• _Stored rows_
◇ ◇ ◇ ◇ ◇

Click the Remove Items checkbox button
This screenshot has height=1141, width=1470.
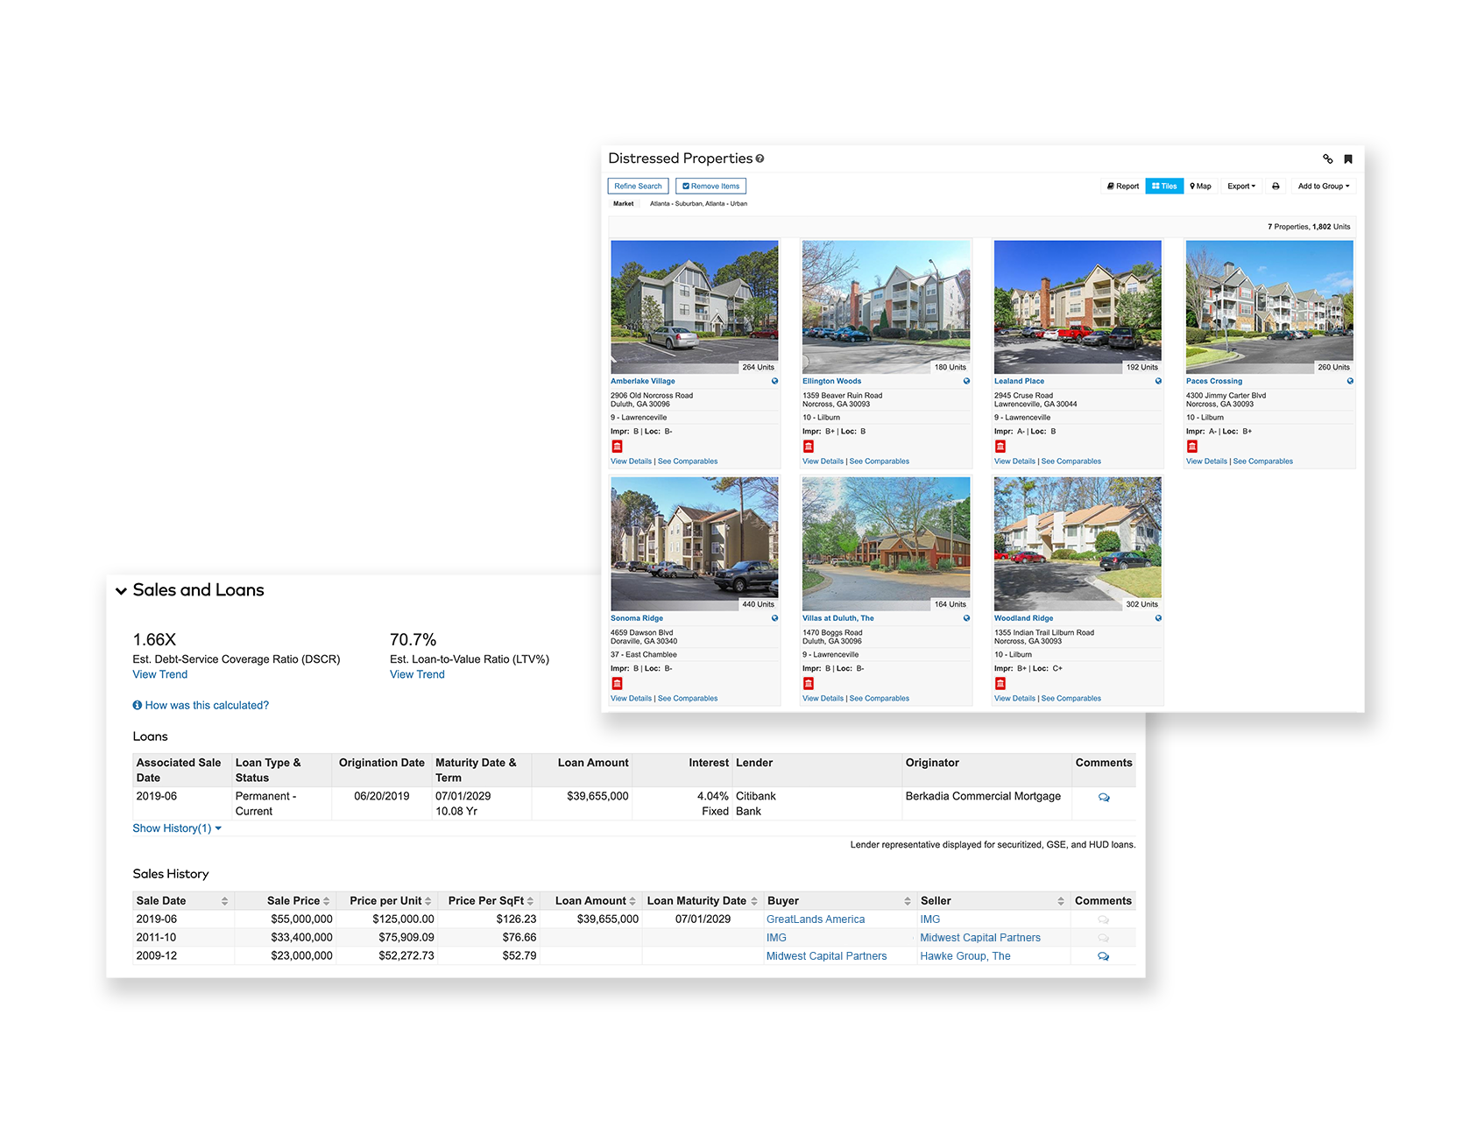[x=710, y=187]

◇ ◇ ◇ ◇ ◇

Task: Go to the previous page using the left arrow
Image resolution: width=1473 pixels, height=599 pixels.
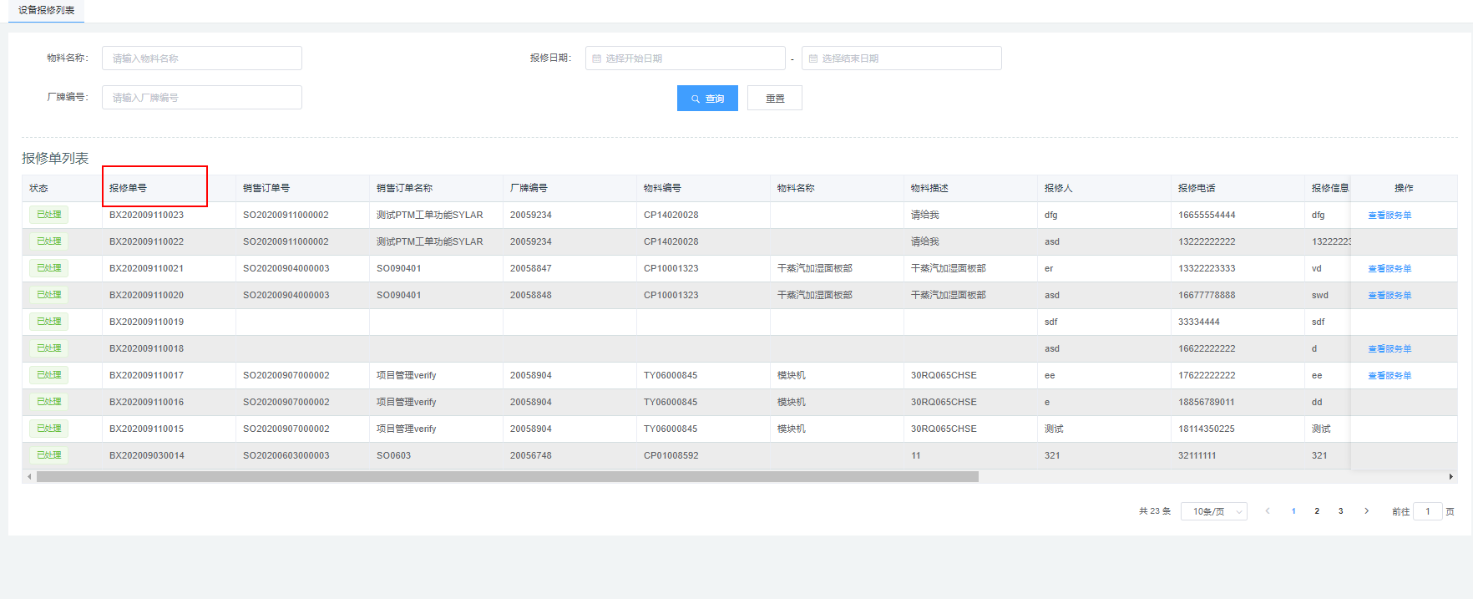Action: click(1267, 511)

◇ ◇ ◇ ◇ ◇

• _What is being asked_
Starting at the line with "Task: Go to" and ending after the line with "Action: click(1267, 511)", write those lines again, switching "previous" to "next" and keeping everything else the same. Leave the pictures out of your answer.

• _Worked solution_
Task: Go to the next page using the left arrow
Image resolution: width=1473 pixels, height=599 pixels.
Action: click(1267, 511)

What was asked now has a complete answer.